Objective » Can you echo everything from the start of the data down to the line containing "Action: (x=538, y=372)", including that line, and leave out the pictures?

Materials provided »
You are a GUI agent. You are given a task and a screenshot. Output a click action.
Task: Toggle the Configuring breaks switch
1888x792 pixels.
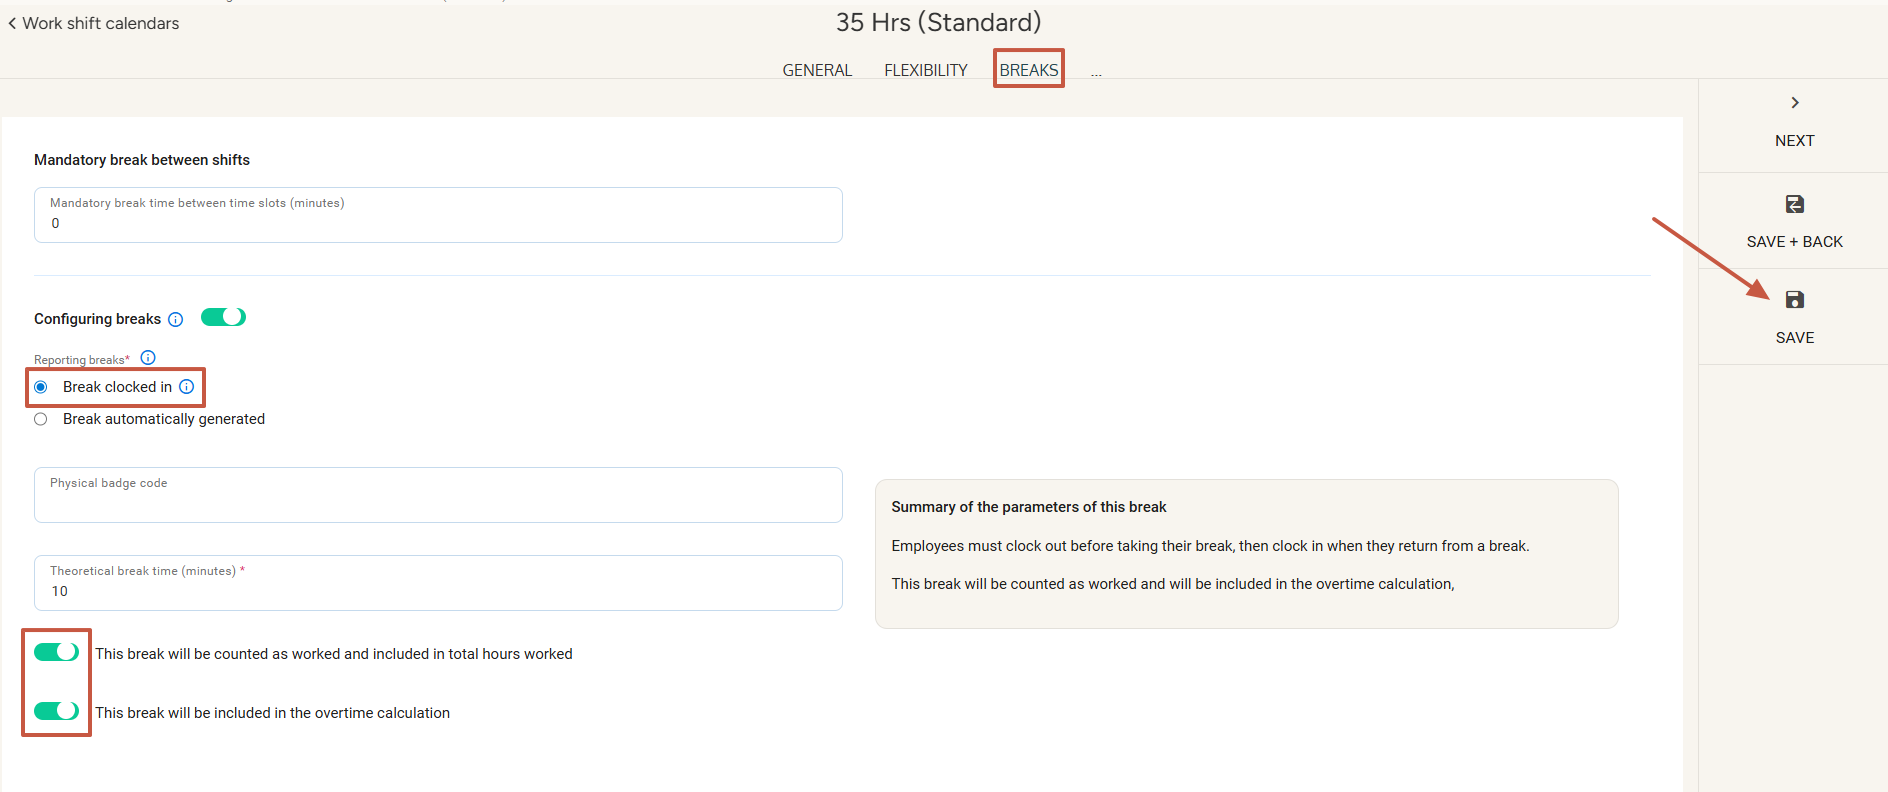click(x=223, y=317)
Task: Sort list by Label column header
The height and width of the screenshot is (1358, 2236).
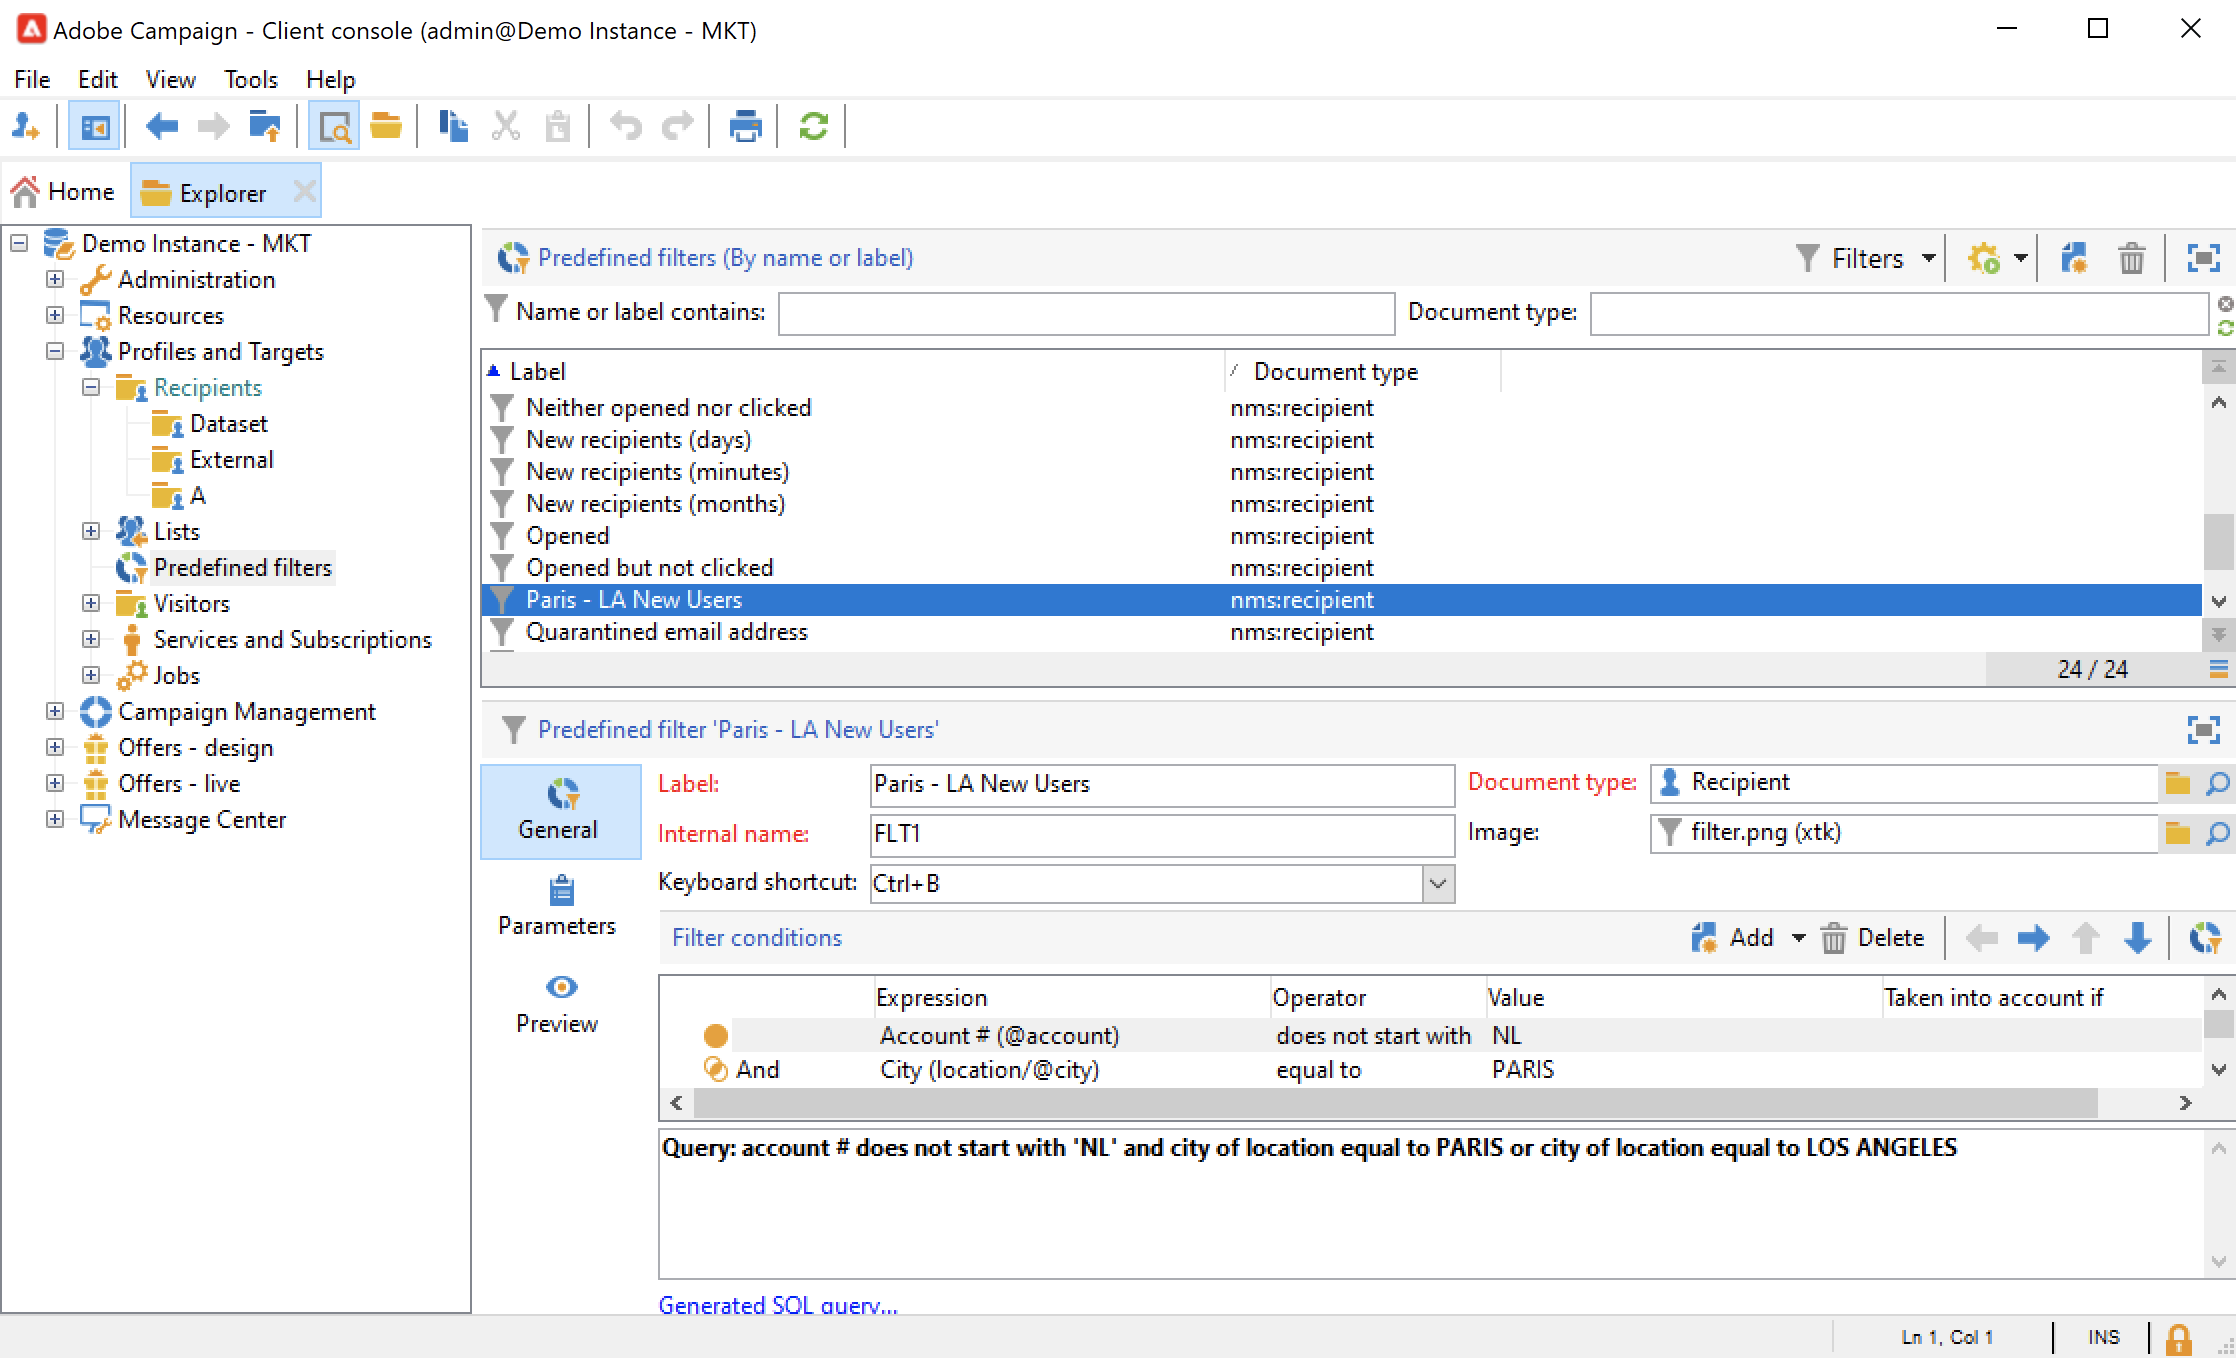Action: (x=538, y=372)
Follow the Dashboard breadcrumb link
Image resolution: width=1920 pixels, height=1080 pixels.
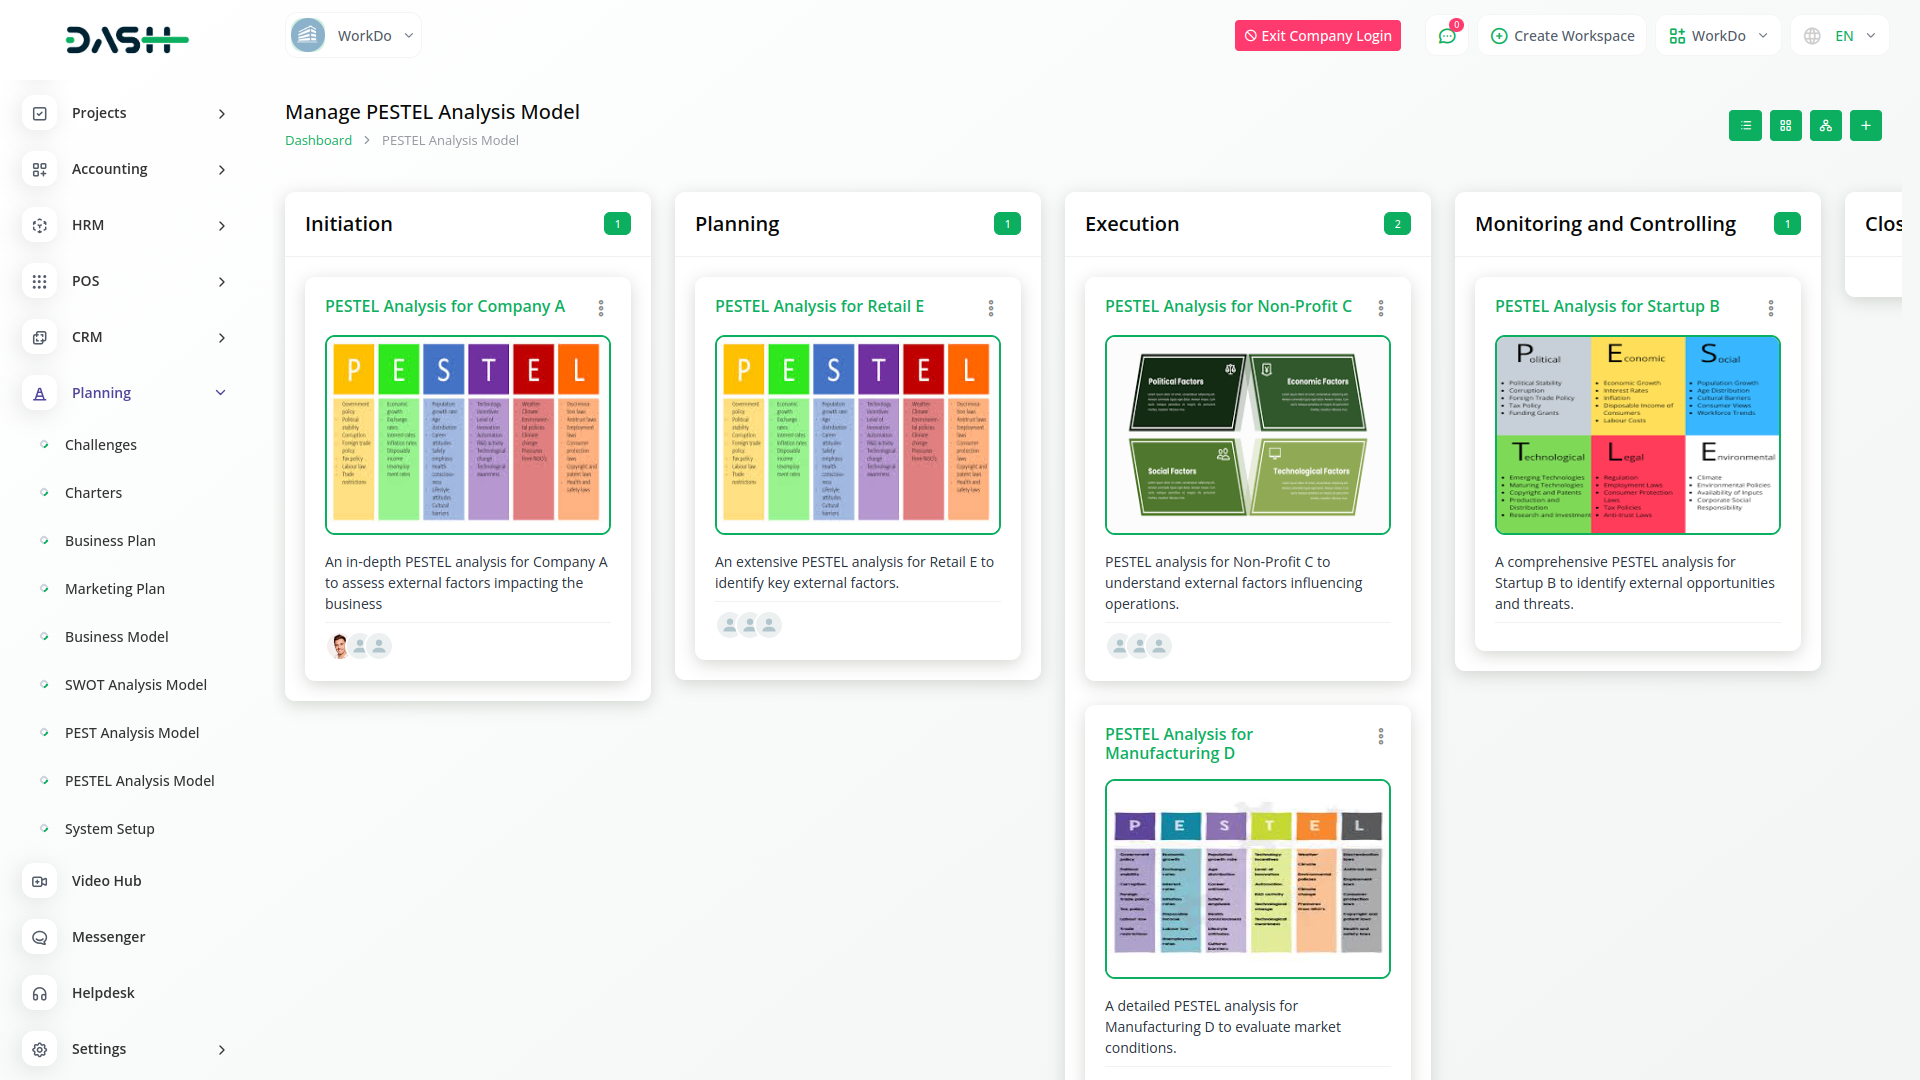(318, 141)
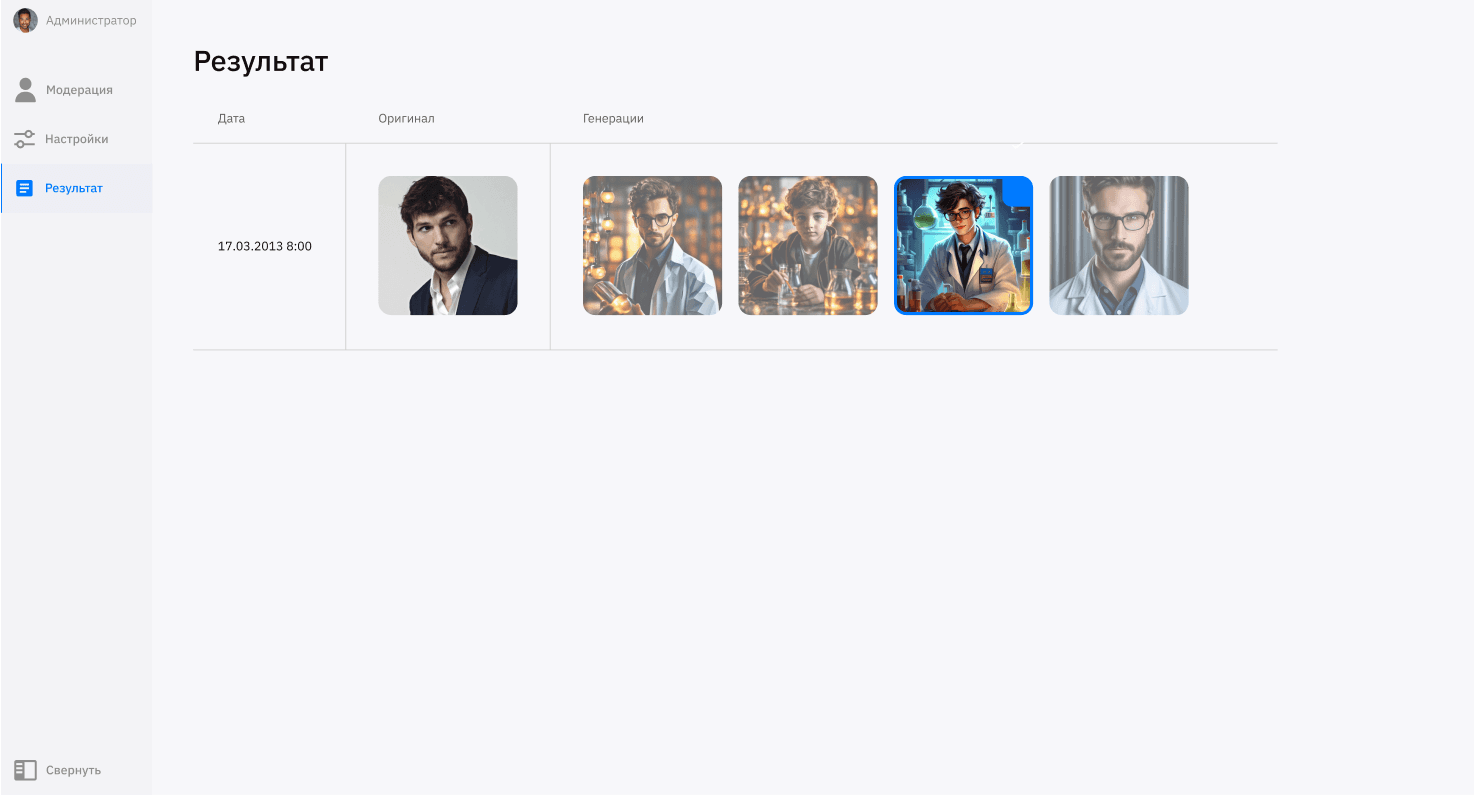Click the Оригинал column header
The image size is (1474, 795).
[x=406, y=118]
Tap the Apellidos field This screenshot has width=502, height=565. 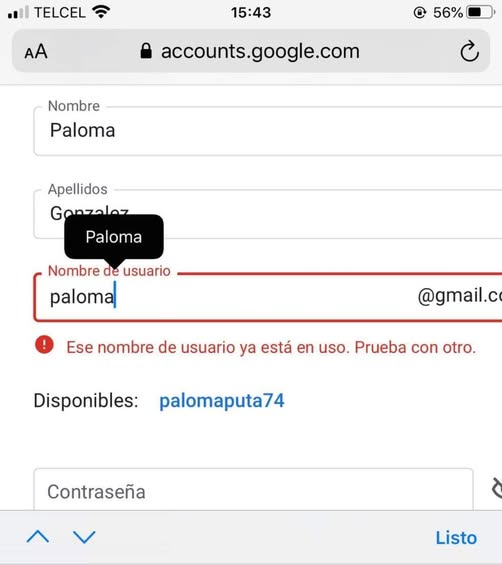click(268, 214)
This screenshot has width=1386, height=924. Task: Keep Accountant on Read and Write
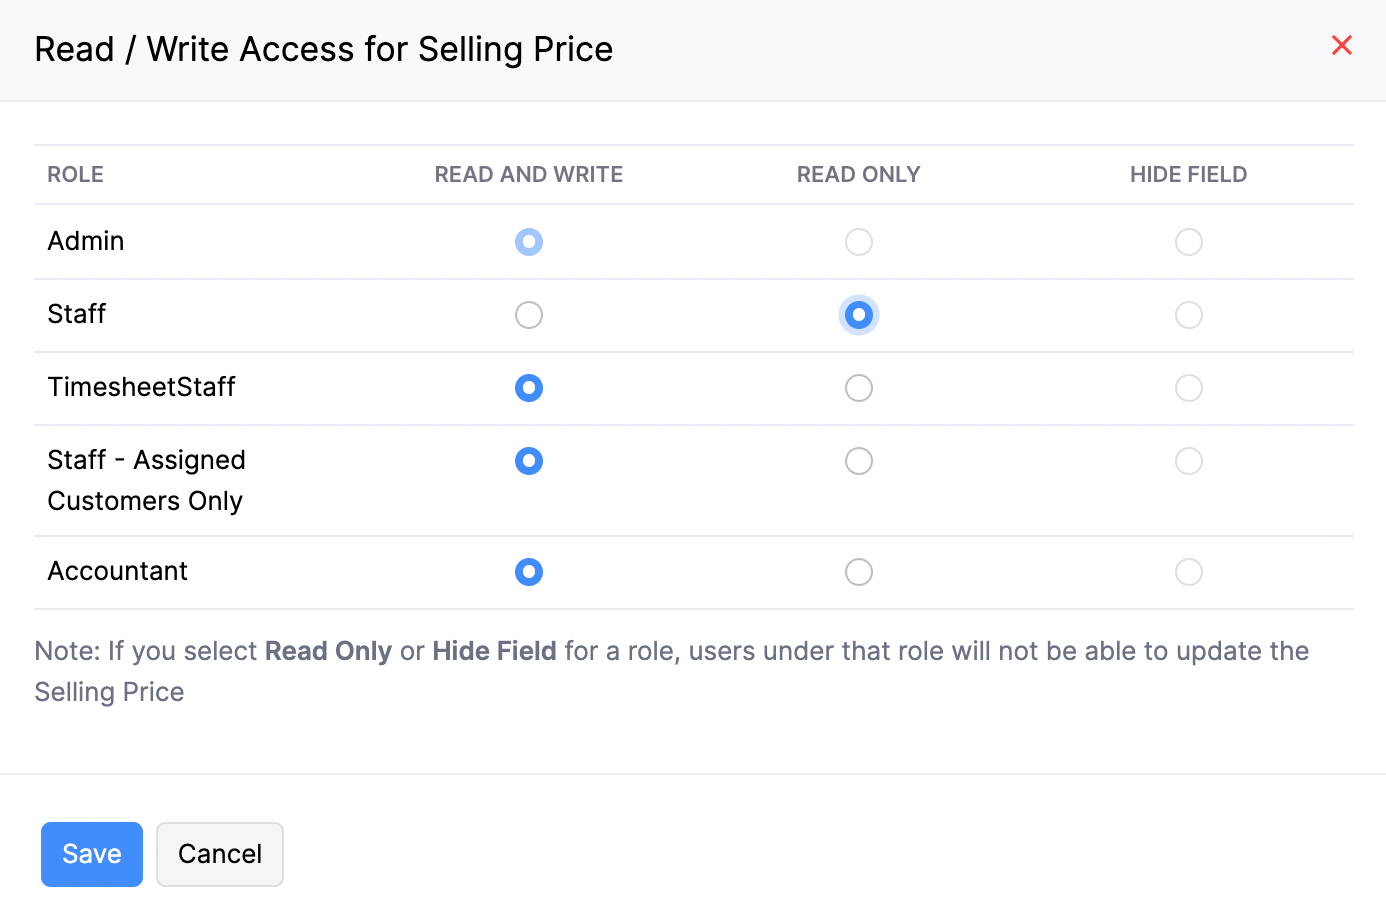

Result of this exercise »
You are a GUI agent. You are given a task and a screenshot. Output a click action.
Task: Toggle the Configuring breaks switch
1888x792 pixels.
click(x=223, y=317)
Task: Sort list by Label column header
The height and width of the screenshot is (1358, 2236).
Action: (x=538, y=372)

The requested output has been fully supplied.